I had the chance to visit one of his strong holds in Normandy recently and wanted to share some of it with you.
My first impression of the fortress was that it was huge. The walls seemed exceptionally thick, made of a pale limestone, they rise out of a modern town, with a paved road running around it and small shops and cafes across from it, looking over the foreboding structure. I was visiting the structure with one of the French students that was attending the English school I am currently volunteering at. We stepped inside the main building to buy our tickets. With the self guided tour ticket, came a digital tour installed on an Ipad.

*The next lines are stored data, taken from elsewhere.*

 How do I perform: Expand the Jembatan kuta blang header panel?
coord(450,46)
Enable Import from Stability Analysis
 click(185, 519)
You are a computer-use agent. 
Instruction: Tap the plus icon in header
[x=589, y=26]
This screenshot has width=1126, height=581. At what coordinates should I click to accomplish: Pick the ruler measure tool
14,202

In each area, there is a round medallion that when the camera on the Ipad is pointed at, it loads that rooms 3D, augmented reality version of the room. It shows the room as it would have been back in Williams’ time. Each item has information that can be read from the Ipad. It was a very impressive tour add on.
The interior of the castle is largely made of the same stone as the outside casing stones, a soft, pale limestone. I found it interesting that there were many areas where people had carved symbols and words into the stone. Here we see A rough carving of an equal armed cross. It’s unknown exactly when this was carved, but it was sometime after the 1060’s. Possibly Knights Templar later in the 1200’s? Dan Brown will have to tell us.

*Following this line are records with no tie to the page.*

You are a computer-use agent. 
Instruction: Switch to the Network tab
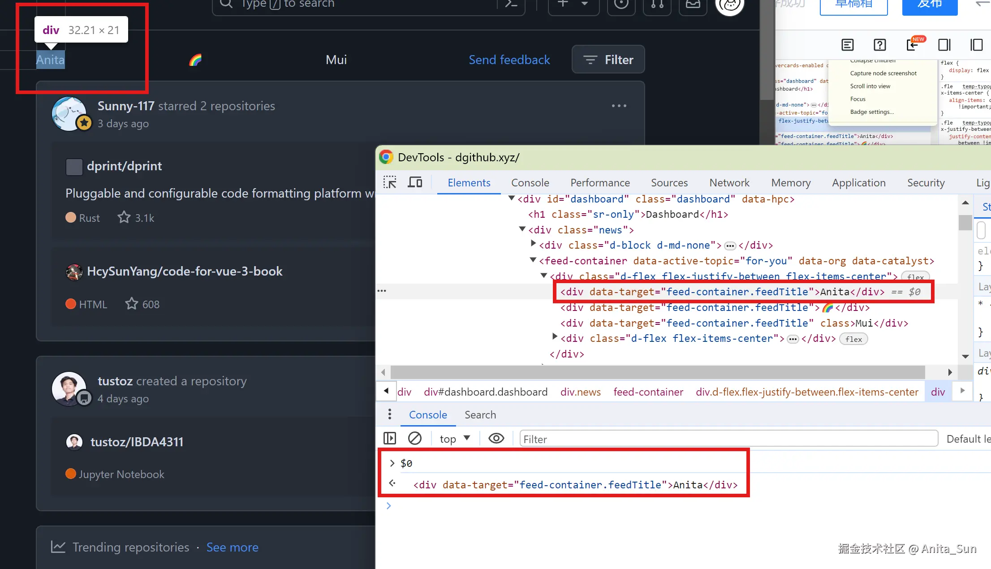point(729,183)
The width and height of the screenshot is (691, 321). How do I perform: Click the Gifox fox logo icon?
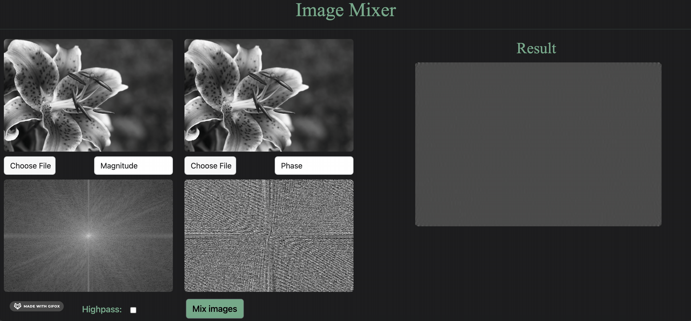(17, 306)
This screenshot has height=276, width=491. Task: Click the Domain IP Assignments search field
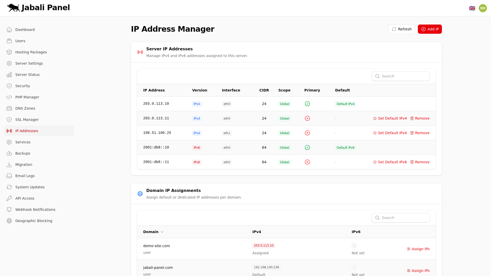click(401, 217)
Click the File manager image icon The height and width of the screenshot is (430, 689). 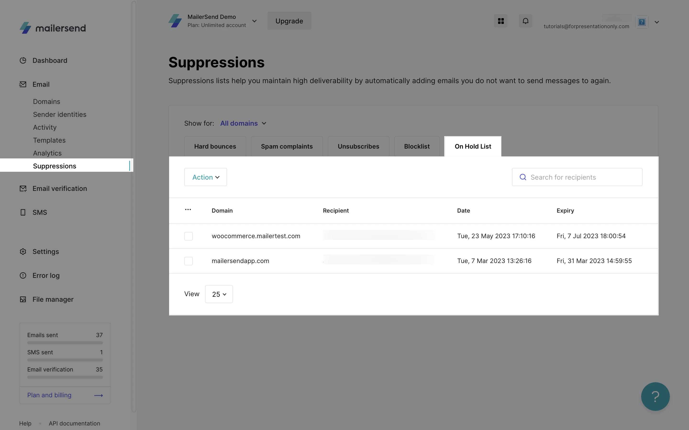pyautogui.click(x=23, y=299)
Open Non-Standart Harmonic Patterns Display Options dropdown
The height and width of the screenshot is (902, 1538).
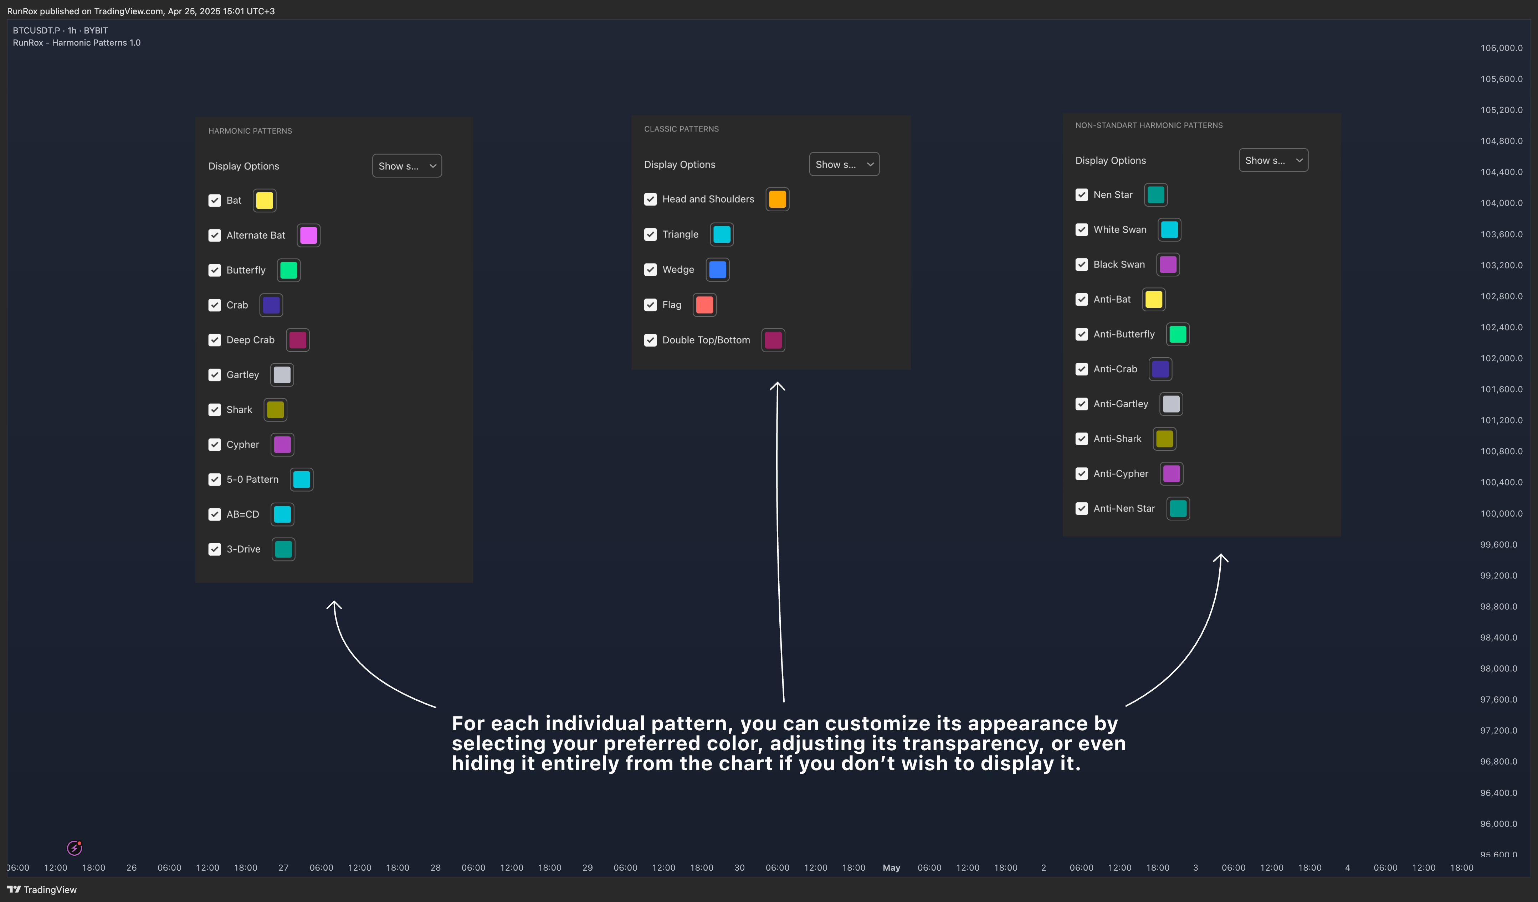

In one of the rooms, a series of artifacts that have been found during excavations and renovations including this intricate gold coin. Its thin and hand stamped (most likely with a large hammer stamp) and sits under glass now for everyone to enjoy. There are also early beads, silver and copper coins, pottery shards and other small artifacts showing the tools and items of everyday life so many years ago.
Another interesting section is the war machine room. It shows the development of ancient war machines such as catapults, massive crossbows, seize towers and trebuchet. There are models of the various designs that were used over the years up to the development of the early cannon, which marked the end of the castle and large fortress era. These early war engines could lob a 100lb stone ball 100-150 yards inflicting major damage to the walls of stone fortresses and castles.

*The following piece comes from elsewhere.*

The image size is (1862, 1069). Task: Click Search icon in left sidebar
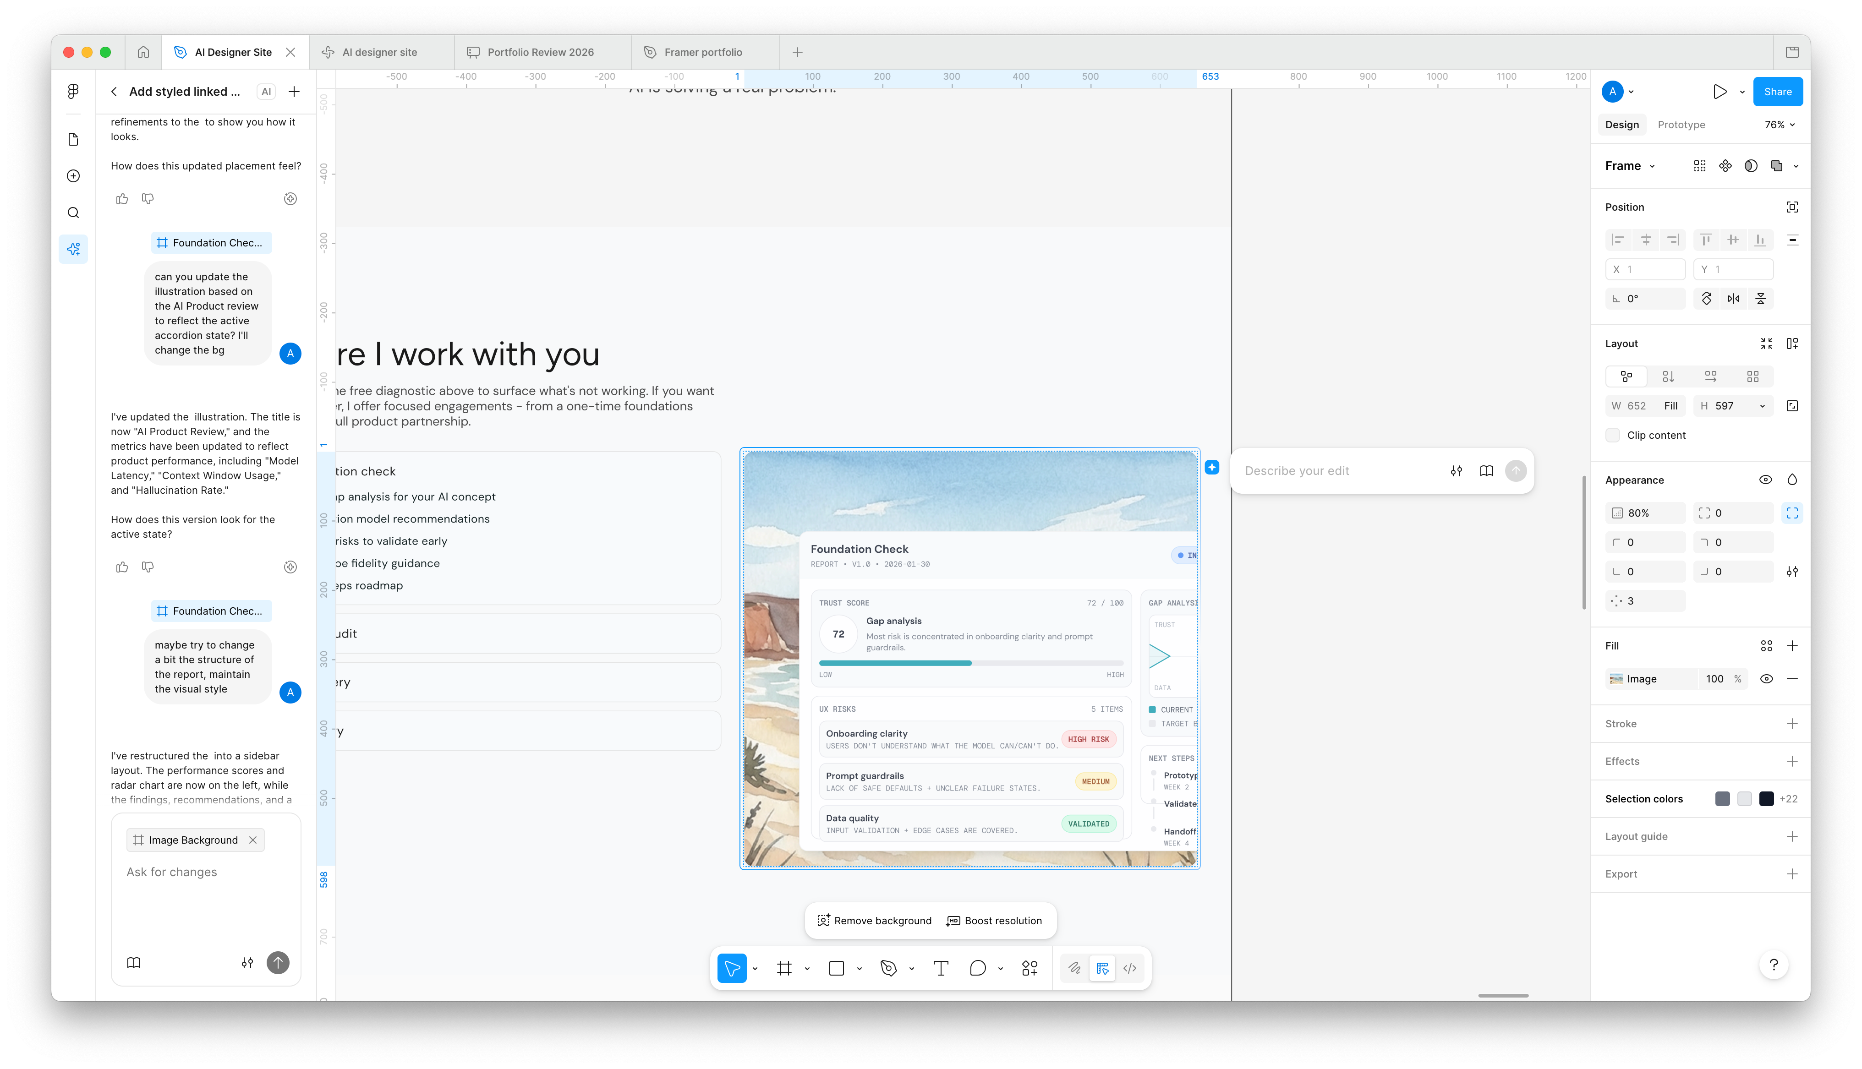tap(73, 213)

The tour of the chateau was quite impressive, including projections of actors portraying various historical figures from Williams’ time, played right on the stone walls of the darkened rooms.
Here are a few more shots showing the fortress. The first shows a tall narrow window, with a wide inside opening, used to fire arrows out, with out exposing the archer to fire from below.
The main gate of the fortress, just after crossing the outer moat (now empty)
A 100 lb (+) stone ball used as ammunition to rain down on enemies below, or to bring down the walls of other fortresses.
Finally, a statue of William the Conqueror that sits outside in the street area in front of the his imposing chateau, surrounded by other lords and rivals of his.